Stefan and I attended our first Brain Tumour Support Group today.  It's once a month.  It was a really good experience - some of it sad - but overall the tone of the meeting was hope.  The facilitator said "what happens in support group, stays in support group".  And even if I could share - I don't think I would - it was just to personal an experience.  We'll definitely go again - next month they separate the caregivers from the patients - I think that will be a really good experience.  There are all sorts of thoughts/feelings I haven't been able to share with Stefan - he's in a good place.  I'm the information finder/keeper - and with that comes some scary thoughts - I keep those to myself as I want him to stay the positive and determined fighter he has been.

I decided to take the rest of the day off from work too - and Stefan and I had lunch on Granville Island - it was nice to spend the day with my Hubby!  I think he enjoyed it too - being cooped up at home I think is starting to get to my 'type A' husband.  He is getting impatient!

The doctors meet to discuss the MRI this Friday - so I imagine we will have a meeting early next week to discuss the plan.

And - some big news - Charlotte is slowly taking steps to making her first official steps - that is if we don't count her wobbly 2 steps between Stefan and I.  We are working on it every day - daycare is too - I think we'll have a walker soon!

Sunday, January 30, 2011

Where there's a will...

I have a confession - we don't have a will.  We've spent a lot of this weekend trying to prepare for getting one done.  Asking ourselves all sorts of difficult questions like:
  1. Who would look after Charlotte when we're gone?
  2. Do we want to be buried or cremated?
  3. What are our wishes with respect to medical treatment?
  4. Who should we choose as an executor of our estate?
There all sorts of tricky questions - we made good progress - hopefully we can arrange to see a lawyer with the next week or two.

We also phoned our employee assistance providers today to see what kind of things they offered.  Low and behold - Stefan's provides 25% off lawyer fees - talk about good timing!

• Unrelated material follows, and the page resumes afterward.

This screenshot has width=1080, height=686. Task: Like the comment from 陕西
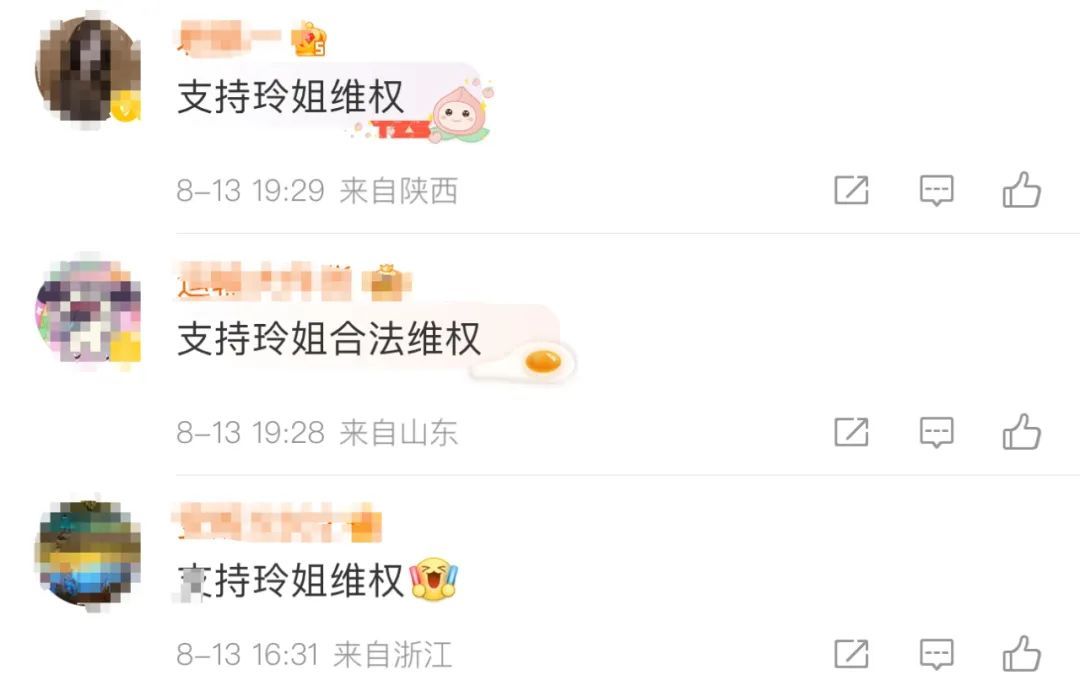1021,189
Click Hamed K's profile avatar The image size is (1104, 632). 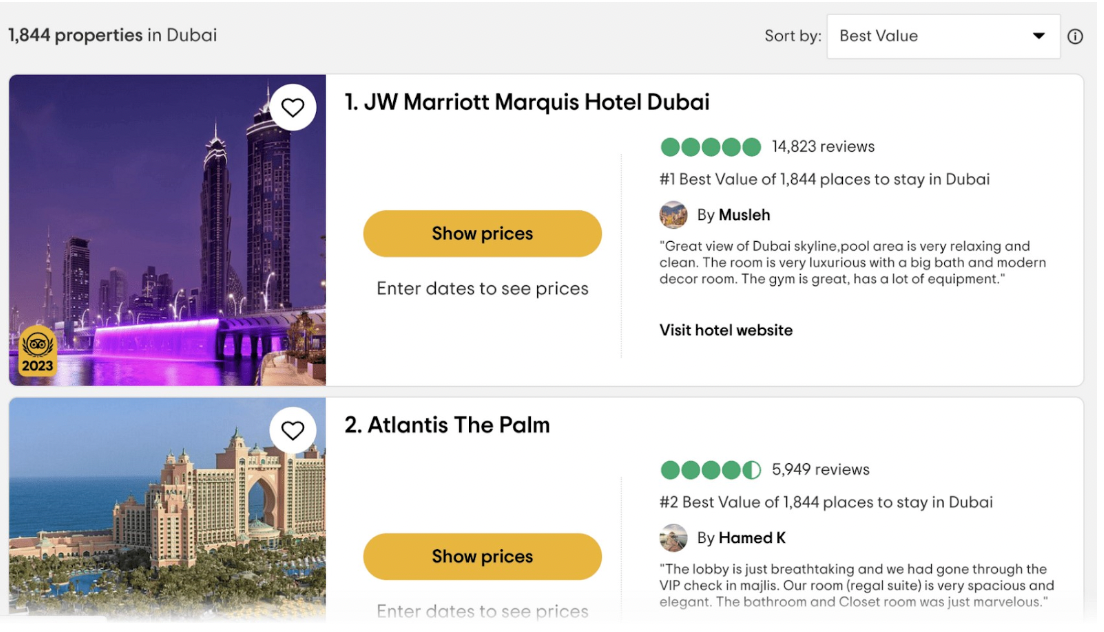tap(674, 537)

We also started the sesame street detox program today.  I'm sure I'm not the only mom out there that results to mr. boob tube with a sick child.  Detox involved:
  1. A walk to newport village;
  2. Baking in the kitchen - I made chocolate chip oatmeal cookies, Superchuck made a lovely concoction of flour, water, toddler puffs - and mushed up chocolate chip oatmeal cookies;
  3. Washing up the results of our baking.
We are now just about to sit down to a lovely steak dinner provided by Deb, Donnette, Carmel and Claudine - thanks ladies!